Assigned task:
The answer should hold only the lines from the one containing "Where should I click to: Click Pathum" through the one containing "Click the save" in the entries below, copied exactly, without pictures.

*** Opening of Input ***

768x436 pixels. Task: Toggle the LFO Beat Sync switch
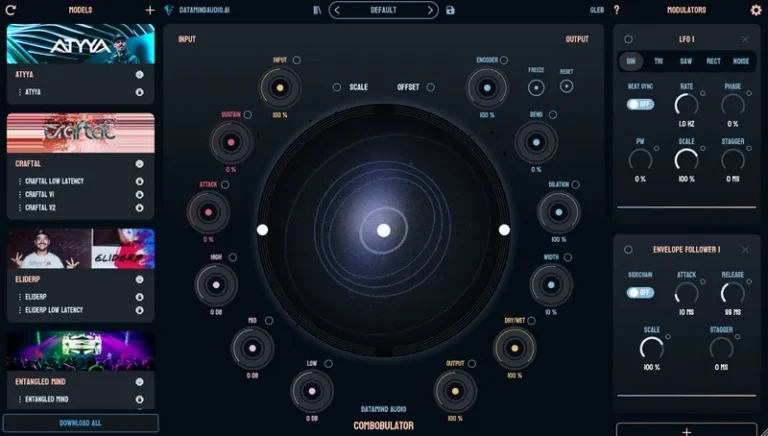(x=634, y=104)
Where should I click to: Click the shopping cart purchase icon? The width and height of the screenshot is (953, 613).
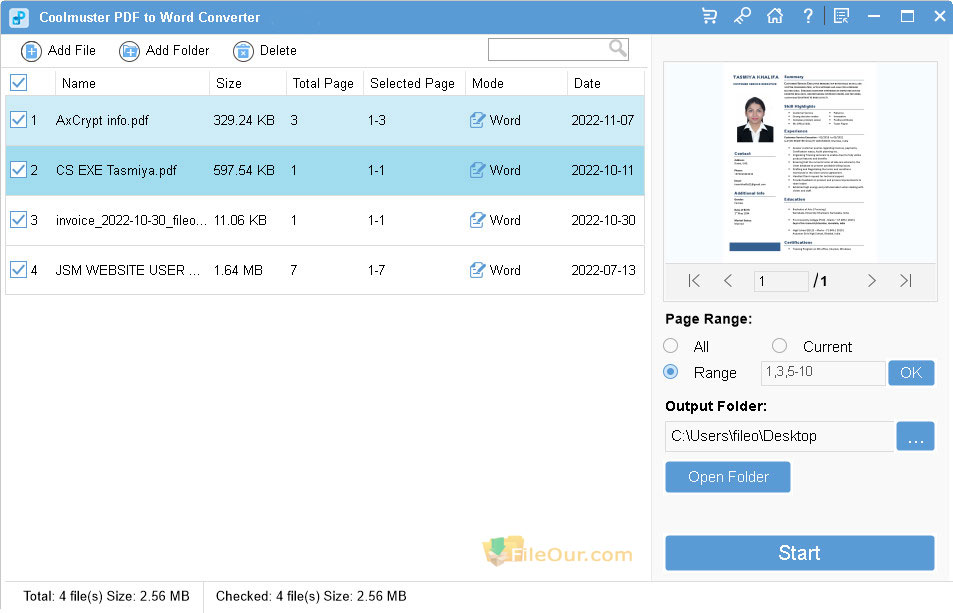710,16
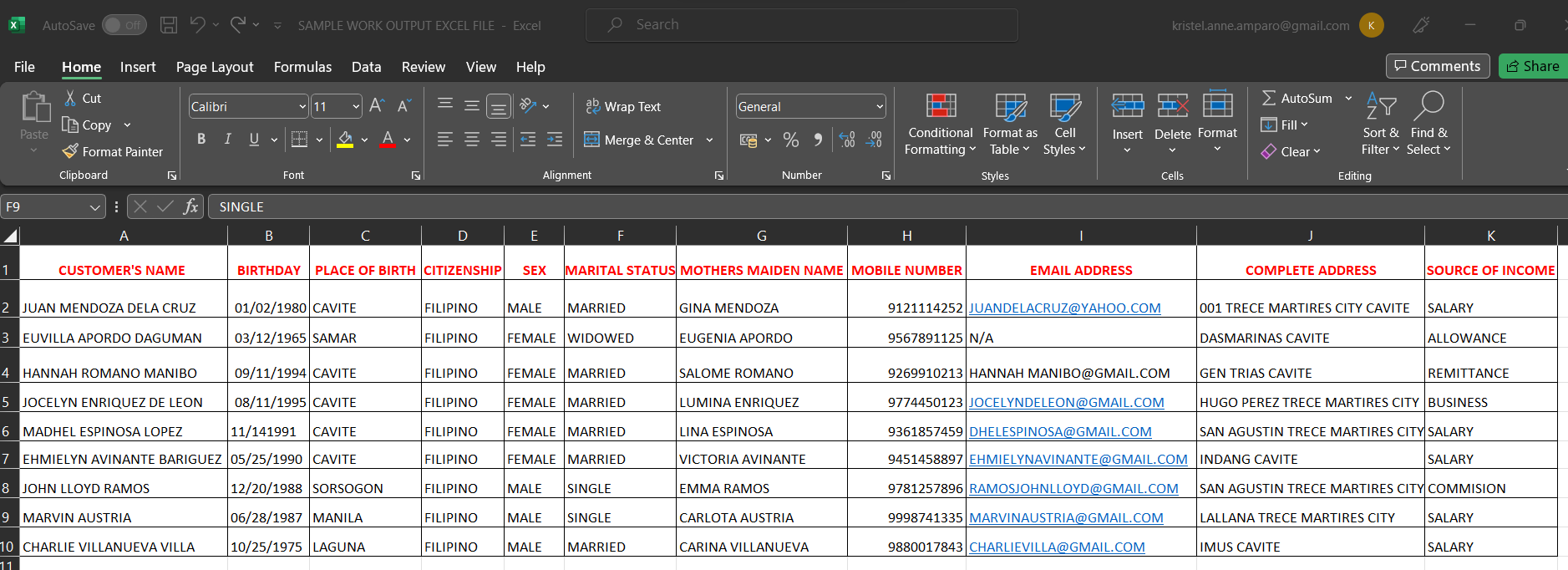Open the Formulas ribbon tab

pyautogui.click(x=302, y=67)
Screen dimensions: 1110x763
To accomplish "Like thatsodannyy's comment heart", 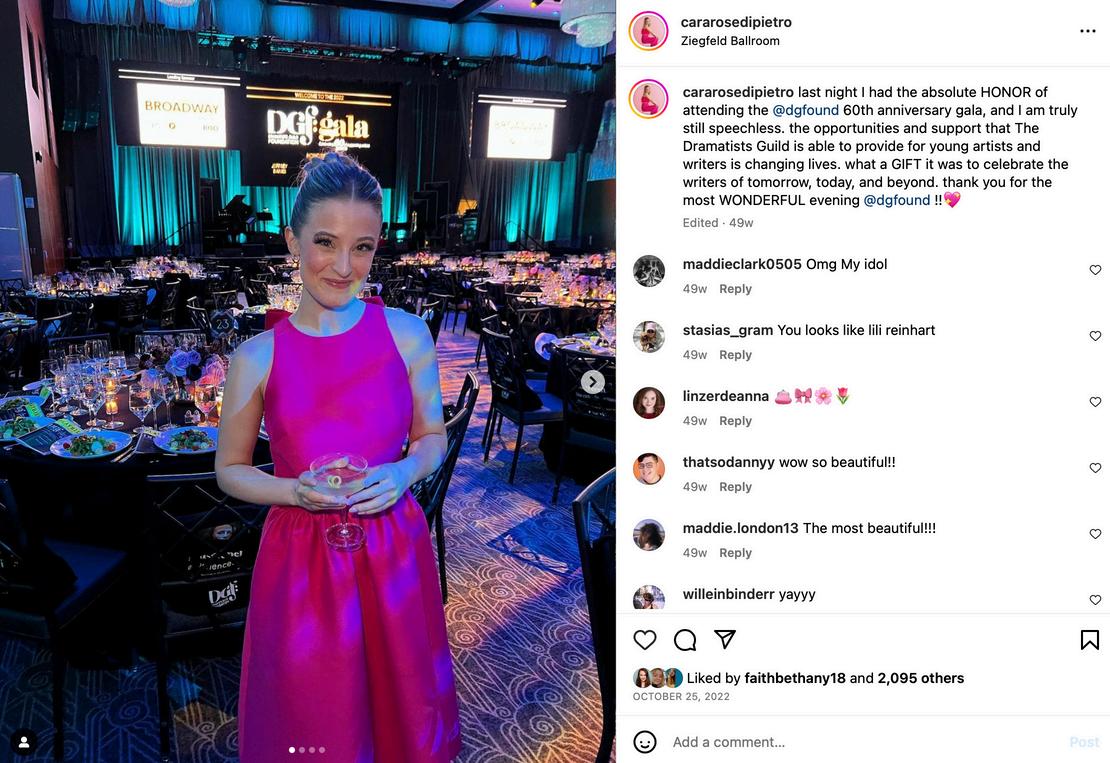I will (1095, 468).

*** Close of Input ***
*** Opening of Input ***

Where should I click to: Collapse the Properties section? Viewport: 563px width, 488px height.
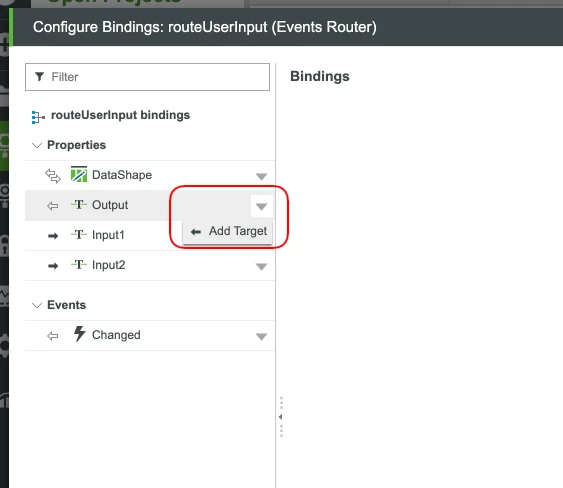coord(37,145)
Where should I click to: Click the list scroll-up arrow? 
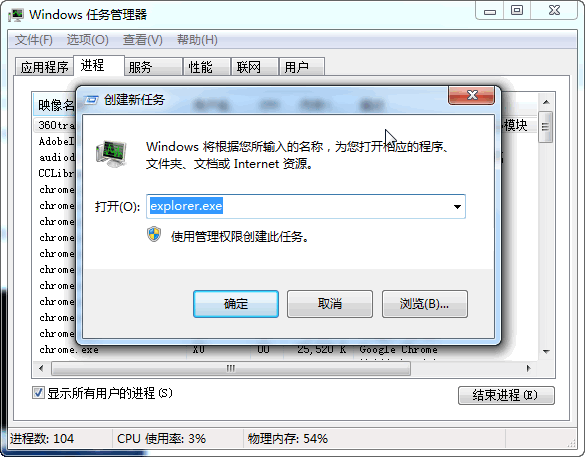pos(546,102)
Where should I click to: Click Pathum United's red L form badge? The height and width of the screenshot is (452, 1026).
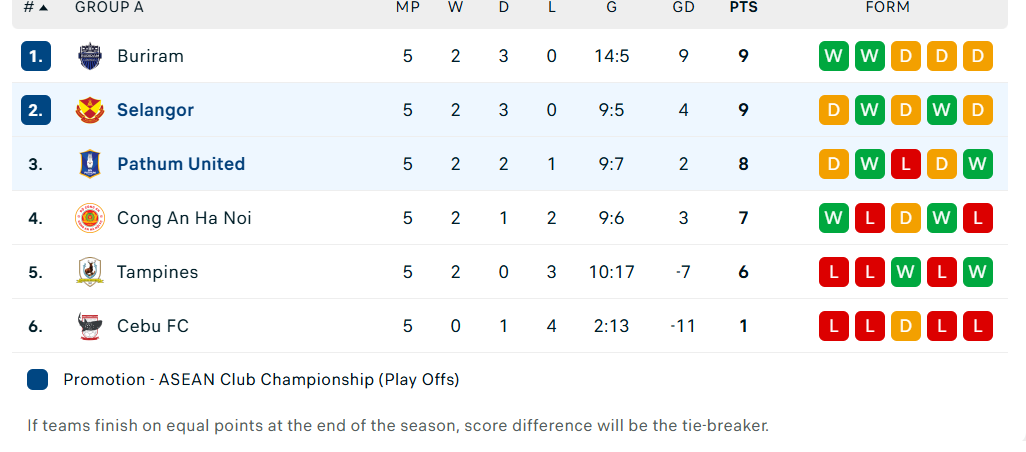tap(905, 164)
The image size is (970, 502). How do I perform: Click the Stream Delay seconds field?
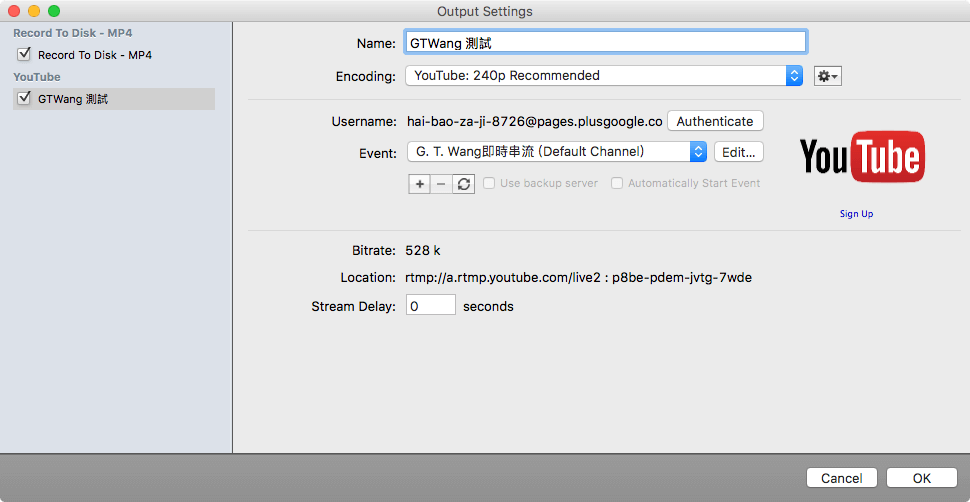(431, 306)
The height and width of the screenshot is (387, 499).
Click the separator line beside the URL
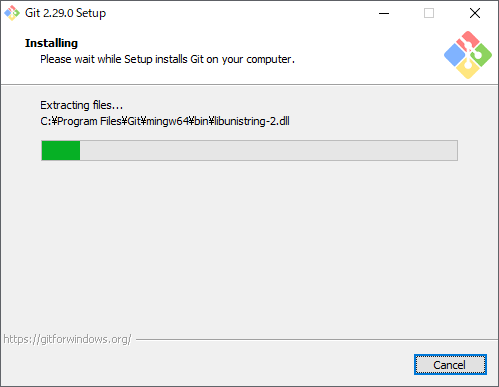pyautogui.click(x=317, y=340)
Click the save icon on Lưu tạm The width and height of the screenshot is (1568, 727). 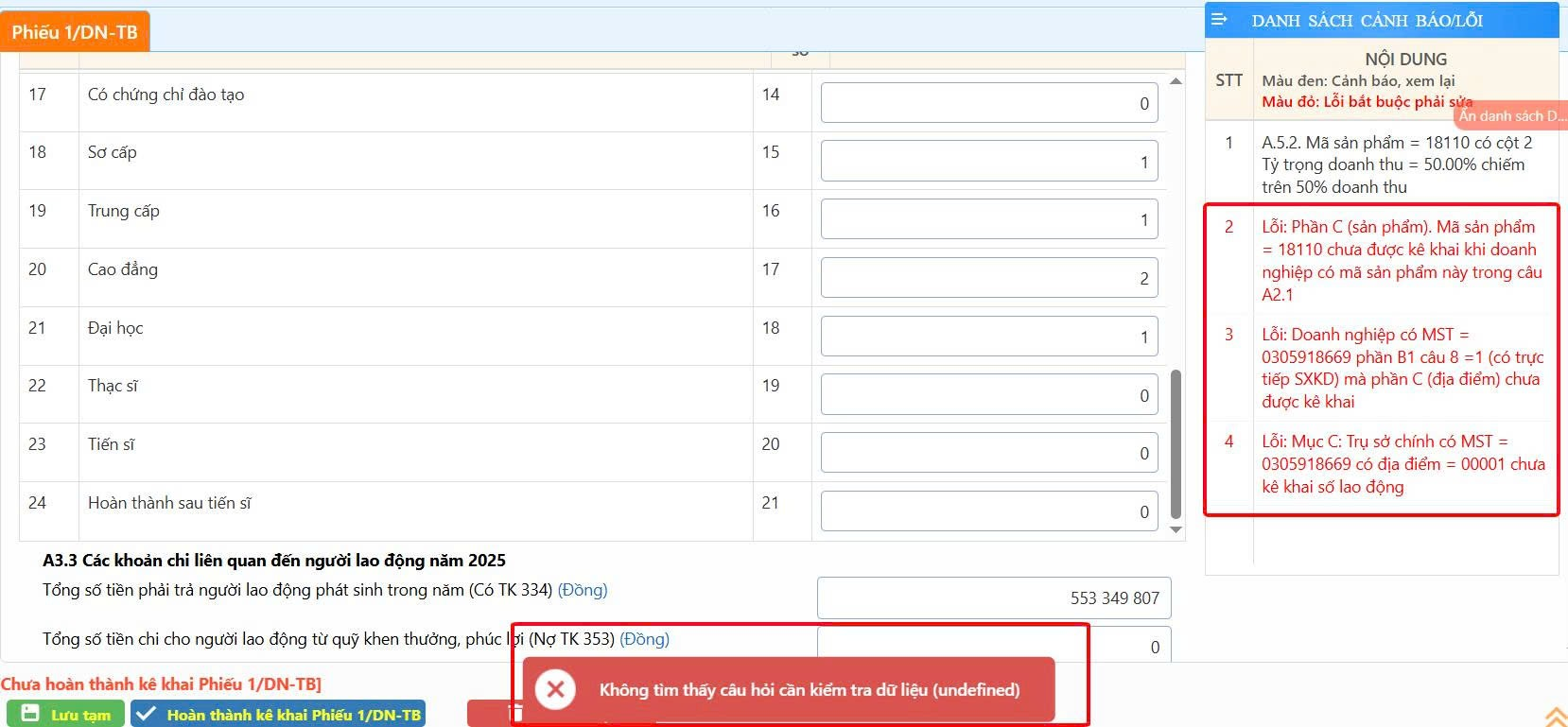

*** Close of Input ***

Expected answer:
Where should I click to: Click Pathum United's red L form badge? The height and width of the screenshot is (452, 1026).
tap(905, 164)
The image size is (970, 502). How do I perform: Click the Stream Delay seconds field?
(431, 306)
The height and width of the screenshot is (387, 499).
Click the separator line beside the URL
pyautogui.click(x=317, y=340)
Click the save icon on Lưu tạm The width and height of the screenshot is (1568, 727). 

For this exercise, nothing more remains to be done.